Ultimately, the main infection route for rural America is coming from cities, even smaller ones with fewer cases, as happened with Mangum and Tulsa. To avoid a repeat of that, both urban and rural residents need to keep sacrificing, says Bruce Dart, executive director of the Tulsa Health Department. His own father, a 91-year old Air Force veteran, is struggling with the financial and psychological toll of closing down the restaurant bar he has spent decades building up. “It’d be breaking my heart to see my business, my livelihood, go down the tubes,” Dart says, but “once we open up there will be a surge in cases, and as bad as the economic effects are, we can recover from that. We can’t recover from deaths.”
How long does rural America need to keep enforcing these measures to stay safe? Government analysts, epidemiologists and local health officials all give different answers, but agree that the demographics and hollowed-out health systems of small counties mean there is a risk until there is a vaccine. Nebraska, where officials had warned against large groups or older workers participating in the spring cattle brandings, should wait until at least early July to begin relaxing social distancing guidelines or risk a second wave of infections, according to the Institute for Health Metrics and Evaluation at the University of Washington. The estimate for Kentucky, Idaho and Oklahoma hovers around mid- to late-June. But even that relaxation of social distancing would come with conditions that would be impossible to implement in these areas: “containment strategies that include testing, contact tracing, isolation, and limiting gathering size,” according to the researchers.
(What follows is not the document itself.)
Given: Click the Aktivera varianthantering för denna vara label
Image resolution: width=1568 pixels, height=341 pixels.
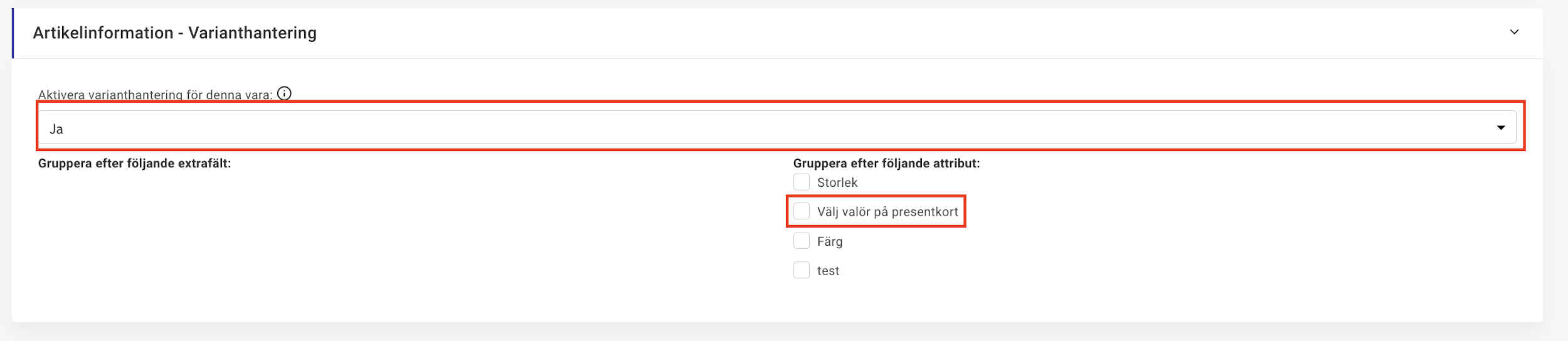Looking at the screenshot, I should point(156,95).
In the meantime, public health officials in some of the rural counties which have not seen major outbreaks are worried they’ll be drowned before the second wave hits. In Bonner County, Idaho, Sheriff Daryl Wheeler released a letter on April 2 pressing Gov. Little to call an emergency session of the state legislature to assess whether public health officials had deceived Americans about the severity of the pandemic. “I do not believe suspending the Constitution was wise because COVID-19 is nothing like the plague,” he wrote. In response, more than 320 county medical professionals signed a letter published in the local newspaper asking people to “stay the course” and trust their health officials despite the apparent low rate of cases. “Idaho has gone from less than 10 confirmed COVID-19 cases to over 1,000 cases in the last 20 days,” they wrote. “Our regional ICU capacity is already stretched, and the pandemic has yet to fully penetrate our area. This is a health emergency! We are rising to this challenge.”